Barry Rabe, a public policy professor at the University of Michigan, told The Hill that it has long been obvious the Republicans weren't itching to institute a carbon tax but added that the new resolution "further underscores how difficult it is to build a consensus on this issue."
"This could be read as a Republican effort going into the election to circle the wagons and maybe say, not only, 'We don't do a carbon tax,' but, 'We don't do anything related to climate change,' " Rabe said.
Catrina Rorke, director of the energy program at R Street Institute which supports a tax that would return revenues to taxpayers told The Hill that if Republicans want to eventually repeal the Clean Power Plan and get any Democratic support, they will need an alternative. She argues that the status quo now is the Clean Power Plan, which is very unfavorable," she said and has almost no Republican support.

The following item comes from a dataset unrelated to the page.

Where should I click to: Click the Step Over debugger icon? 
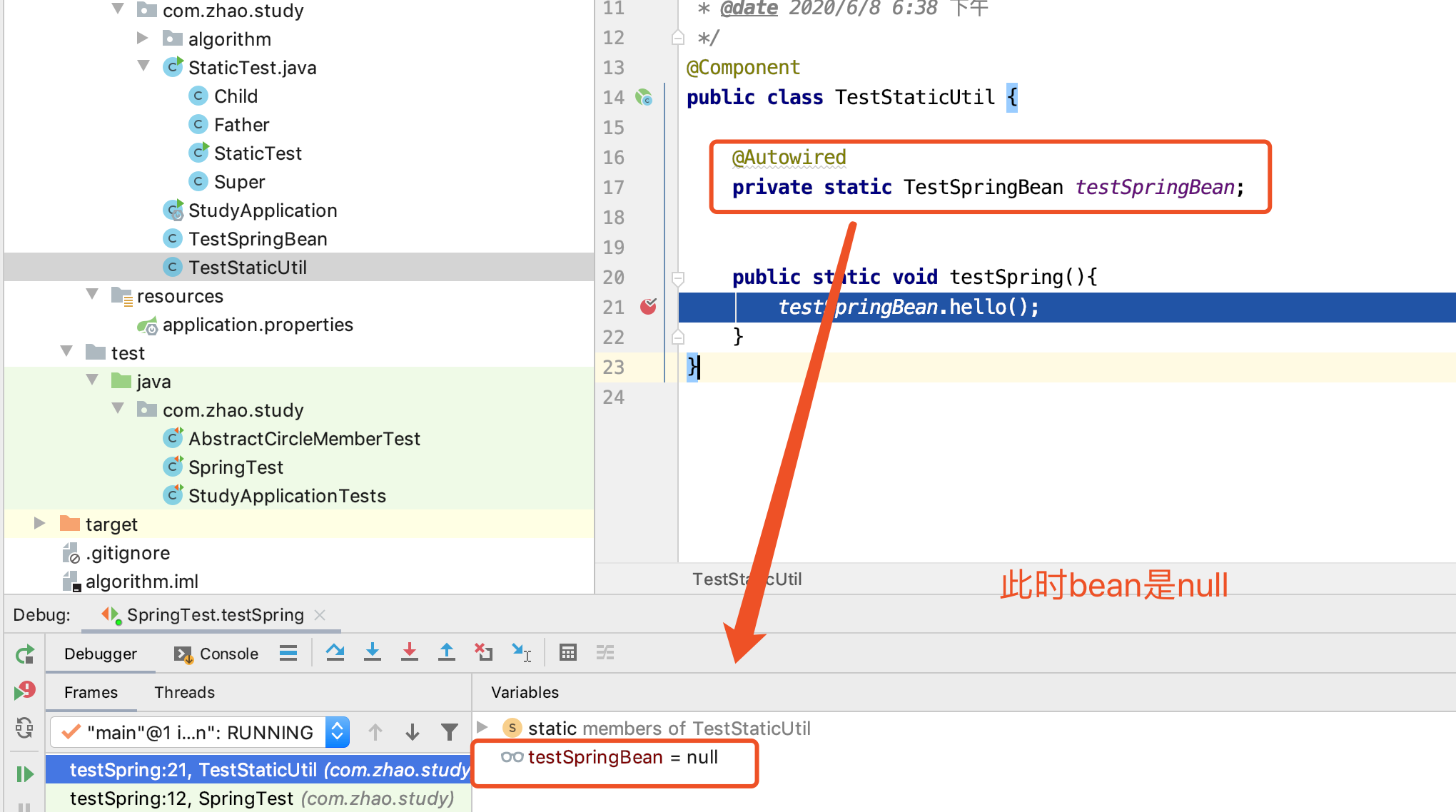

Rep. Don Beyer, D-Va., a freshman who campaigned largely on a carbon tax platform in the 2014 election sees the resolution as a way to clamp down on what the GOP sees as growing support for putting a price on carbon emissions. And, it is possible at some point that the tax could become the lesser of several regulatory evils but for now, there is nothing close to agreement on carbon taxes. It also seems clear that any changes in energy policies will continue to be extremely controversial, especially as greenhouse gas emissions issues continue to wind through the courts, and perhaps beyond, Washington Insider believes.